On the Nearness of Death

A man’s last day is always the first in importance, but his first day is never considered his last. Yet it is fitting to live always on this principle, that one should act as if in the moment of death. For it is written: “Remember that death is not slow.” Time passes, death draws near. In the eyes of the dying man a thousand years are as yesterday, which is past. The future is forever being born, the present forever dying, and what is passed is utterly dead. We are forever dying while we are alive; we only cease to die when we cease to live. Therefore it is better to die to life than to live waiting for death, for mortal life is but a living death.

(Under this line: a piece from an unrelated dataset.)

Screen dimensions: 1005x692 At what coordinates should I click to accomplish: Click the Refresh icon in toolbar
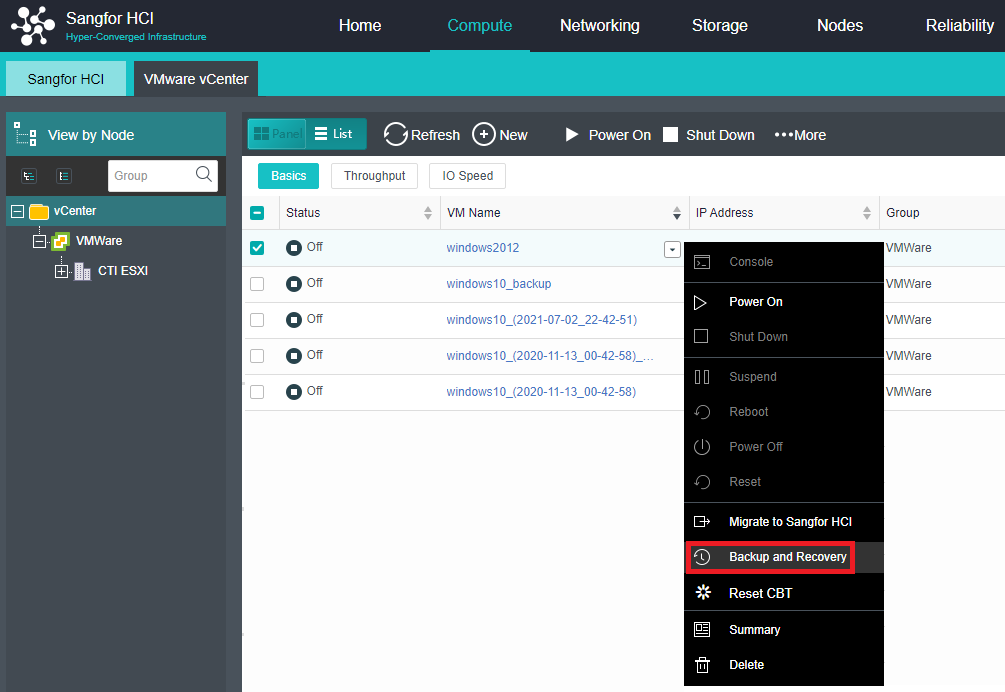396,135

  Whence Solomon said, “I praised the dead rather than the living, and I judged him happier than them both who is not yet born.”

 

The Guilty Progress of the Human Condition

Men strive especially for three things: riches, pleasures, and honors. Riches lead to immorality, pleasures to shame, and honors to vanity. Hence the Apostle John says, “Do not love the world or the things that are in the world; because all that is in the world is the concupiscence of the flesh and the concupiscence of the eyes and the pride of life.” The concupiscence of the flesh pertains to pleasures, the concupiscence of the eyes to riches. and the pride of life to honors. Riches beget covetousness and avarice, pleasures give birth to gluttony and lechery. and honors nourish pride and boasting.

“Nothing is more wicked than a covetous man and there is not a more wicked thing than to love money.” That is a statement of the wise man, and the Apostle confirms it saying, “They that will become rich fall into temptation and into the snare of the devil and into many unprofitable and hurtful desires, which drown men into destruction and perdition . . . .”

 

Insatiable cupidity is an unquenchable fire. Was there ever a covetous man content with his first wish? When he has got what he wanted, he always longs to have more, and never sets his present possessions as a limit. “The eye of the covetous man is insatiable in his portion of iniquity; he will not be satisfied.” A covetous man shall not be satisfied with money, and he that loves riches shall reap no fruit from them.” Nor Hell nor perdition is ever sated, nor the insatiable eyes of men. “The horseleech has two daughters who say, ‘Bring, bring,’” For: “The love of money increases as the pile of coin mounts up.” The enemy is one of your own household, living not far off but near, nor outside, but within; for “his strength is in his loins and his force in the navel on his belly.” Lust is never put to flight except by flight, and never mortified except by torment. It needs freedom and abundance for its cause; but for its effect it invents its own means and opportunities. The vice corrupts every age, disturbs wither sex, breaks all order, undermines each class of society. For it assaults both young and old, men and women, wise and foolish, higher and lower; and last, even priests, who embrace Venus at night and then worship the Virgin at dawn at night they excite the son of Venus on a bed, at dawn they offer the Son of the Virgin on an altar.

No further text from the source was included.